Throughout the changing seasons, the skyscapes mutated into multiple shades of color ,from deep red evening sunsets, to cold, crisp bright blue skies - that went on as far as my imagination would take me. The foliage turned from dark green to shades of red, orange and yellow to lifeless brown –as the leaves fell to the ground, rendering the the limbs barren for the winter - and then returning once again to the light green of new life, soft and tender. The River slowed down during the winter months, continuing to provide adequate water levels for Sophie to swim and play in, while creating wonderful expansive beaches upon which to bask in the cool winter sun.

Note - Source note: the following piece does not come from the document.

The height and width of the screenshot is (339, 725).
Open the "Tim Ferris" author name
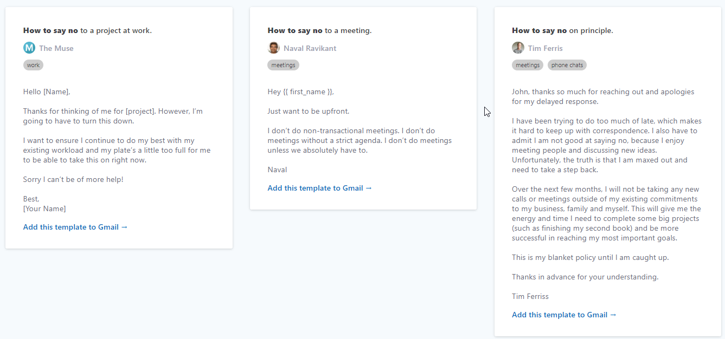tap(545, 48)
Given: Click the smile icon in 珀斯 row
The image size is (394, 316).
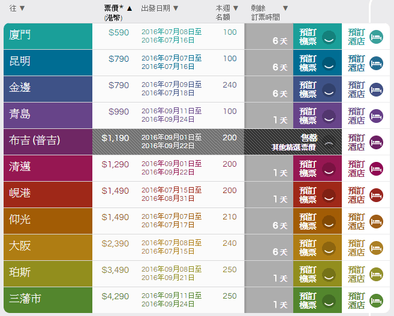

As difficult as the days may have been, it was on the walks that I was able to, time and time again, re-establish my deep inner connection with self, somehow maintaining a healthy perspective from which to carry on. So, as I speak of homelessness, never did I really feel homeless. In addition to always having a place stay, I was always able to return to my favorite place to be, outdoors - walking the paths of the North Valley, with Sophie. I was always grateful when welcomed in. Each time, blessed by the generosity and care of others, provided with opportunities for growth, connection, support and consideration. Other than the moments when I was taken to the edge, before really knowing where our next place was to be, the journey has been OK (except for the schlepping of stuff from place to place…..which is a whole other conversation…..why do I have so much stuff? too much stuff…surely ….I will travel lighter thru India!). While all of this moving is not my preference, it has been tolerable, acceptable, bearable, for the time being. I trust that I will rediscover the joy in it, as I make my way into the upcoming adventure.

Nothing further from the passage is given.